Eu temo por quem viu o saldo do banco hoje, mas perdeu o pôr do sol. Temo por aqueles que correram tanto, mas tanto, para chegar ao mesmo lugar. Pelos que não reconhecem seus filhos e pelos que choram sozinhos. Eu temo por quem não teve tempo de rever um grande amigo. Temo por aqueles que não se renderam ao prazer e à preguiça, pelos que não olharam para quem estava ao seu lado. Eu temo.
É esse meu temor que me leva a caminhar pelas cidades observando vidas que não me dizem respeito. Quero um tipo de certeza de que temos escolhido viver melhor, viver, enfim, de verdade. Temo que estejamos, ainda, perdendo tempo com as coisas poucas, com o banal e insignificante. É esse meu temor que me faz refém, dias em casa, da suspeita de que não sabemos como corrigir erros do passado. Soubemos refazer nossos caminhos? Soubemos repensar nossas atitudes? Ou apenas repetimos as ações que vimos nos outros, durante toda a nossa vida?
Imitamos os gestos que nos trouxeram para caminhos insípidos, sem cor nem gosto.
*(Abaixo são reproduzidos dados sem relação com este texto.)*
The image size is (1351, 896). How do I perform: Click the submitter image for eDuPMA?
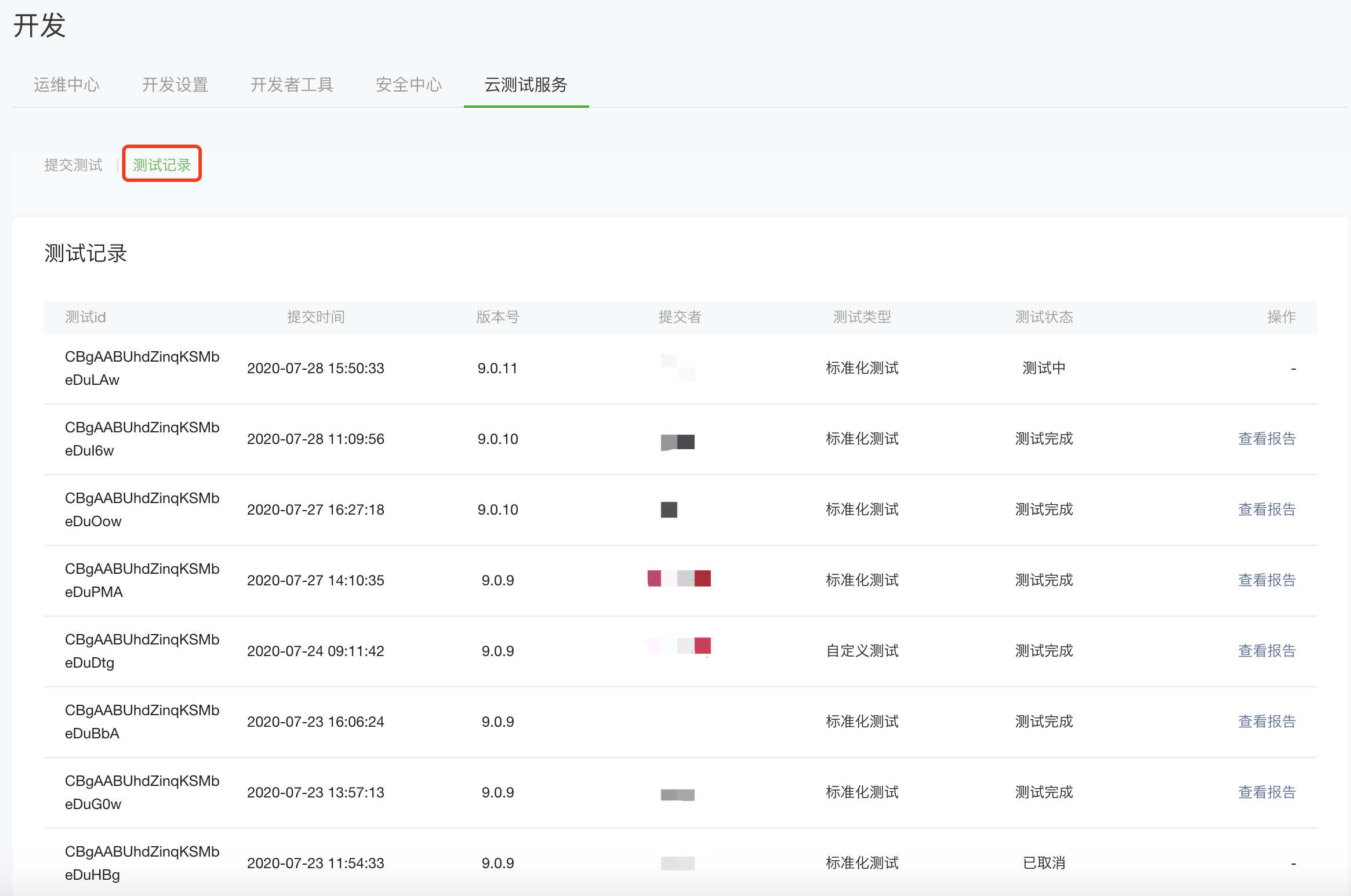tap(679, 578)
Pergunto-me: não aprendemos? Temo pela resposta. Temo saber que giramos em falso, que falhamos em desbravar novas realidades. Temo abrir bem os olhos… e ver que nada mudou, nunca. É uma sensação bíblica, temer. Eu temo que exista uma força muito superior que veja ao vivo e em cores toda a nossa podridão e má vontade em fazer disso aqui um lugar melhor. E se essa tal força resolver se vingar? E se ela descer sobre nós sua mão pesada e impiedosa a nos cobrar pelas nossas faltas, das mais graves às mais severas? Nada restará de nós. Nada.
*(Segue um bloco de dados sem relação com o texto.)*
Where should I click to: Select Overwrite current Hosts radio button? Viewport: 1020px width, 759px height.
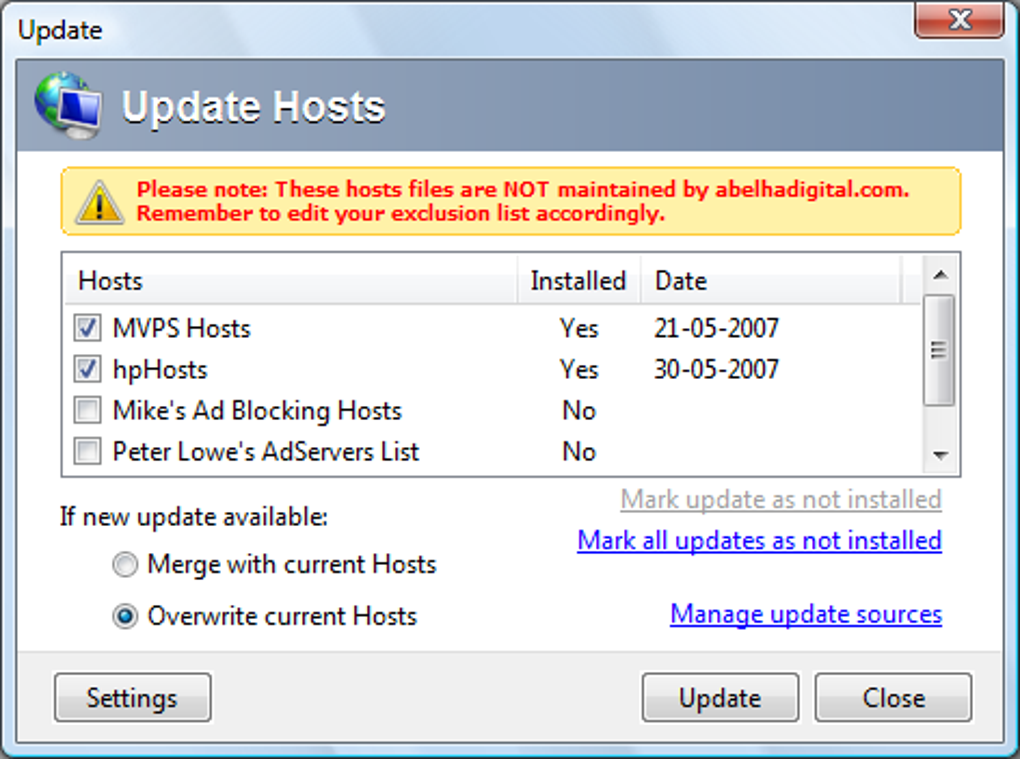coord(125,617)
Eu temo não ter tempo o suficiente para pregar que podemos (se devemos for pesado demais) ser outras pessoas: mais gentis, conscientes e solidárias. Eu temo ser pouco clara e objetiva ao tentar converter novos fiéis às minhas crenças de um mundo justo, bom e recíproco. Eu temo, todos os dias, não dar conta da minha parte. Eu temo, por vezes, escorregar imperceptivelmente para o egoísmo… temo que minha desatenção sutil prefira o caminho suave e sem pedras.
Eu sei que é possível, mais do que o tanto que eu quero acreditar que é. Eu vejo minha esperança refletir nesses olhinhos opacos que mal viram o bem e o mal a lançarem-se em batalhas ignóbeis. Nem por mágica, porém, conseguirei arrastá-la pupilas adentro. São olhos assim, menos inocentes do que ignorantes, que imitam as velhas almas das quais precisamos nos livrar. Precisamos, é uma certeza. Eu temo que haja um círculo vicioso.
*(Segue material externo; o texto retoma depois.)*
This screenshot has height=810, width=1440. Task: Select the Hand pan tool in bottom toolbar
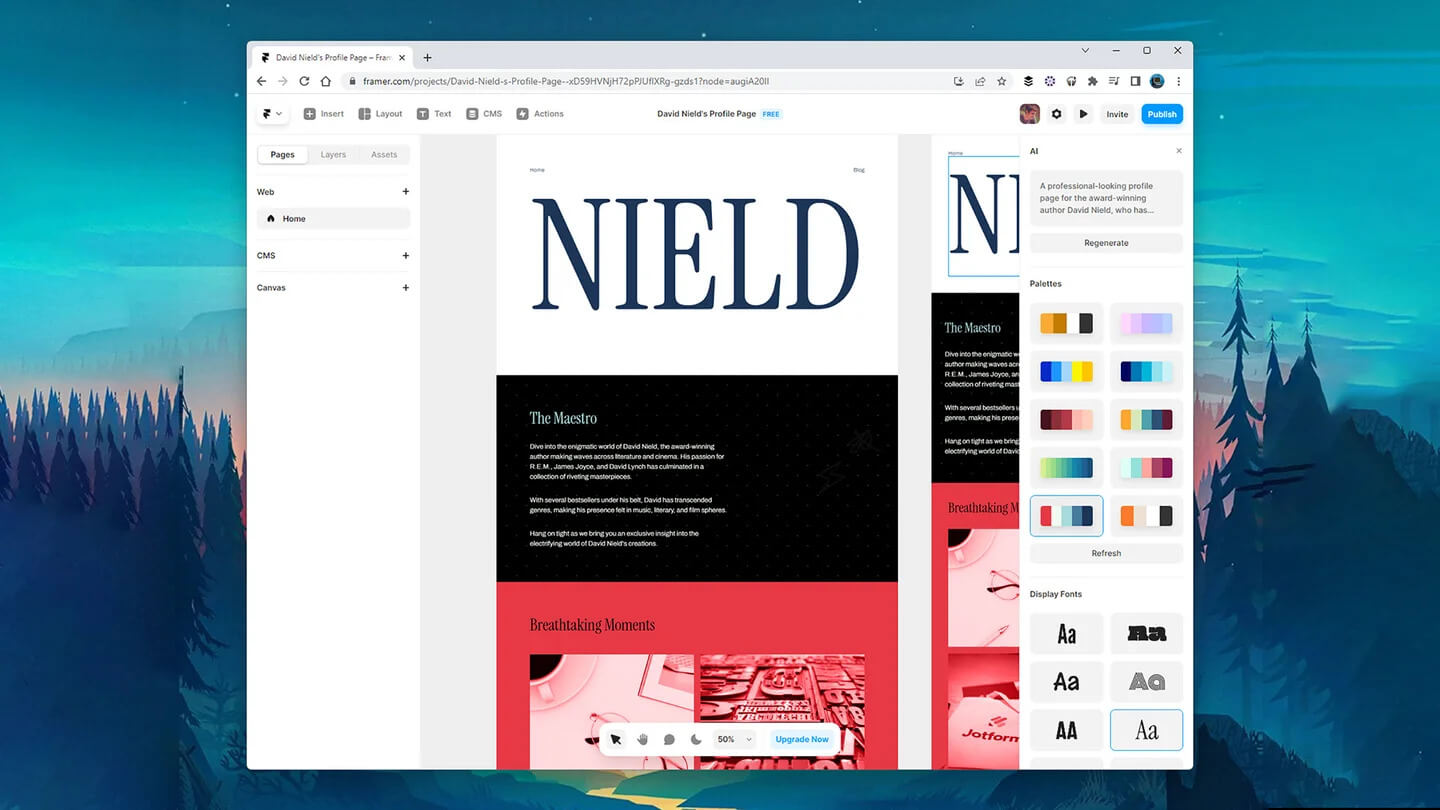(642, 739)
Temo não saber para onde voltar, qualquer dia desses, com a vista enevoada sob uma pesada fumaça cinza do rancor das nossas ações. Temo não encontrar mais a placa de salvação anunciando um retorno para breve ou um simples atalho – quem sabe um “Vá devagar: estamos em obras”. Temo pelo dia em que todos os relógios pararão e nossos dias serão o inferno da repetição. Temo acordar e lutar pelo que não me satisfaz a alma. Temo que, depois, eu veja que foi tudo em vão.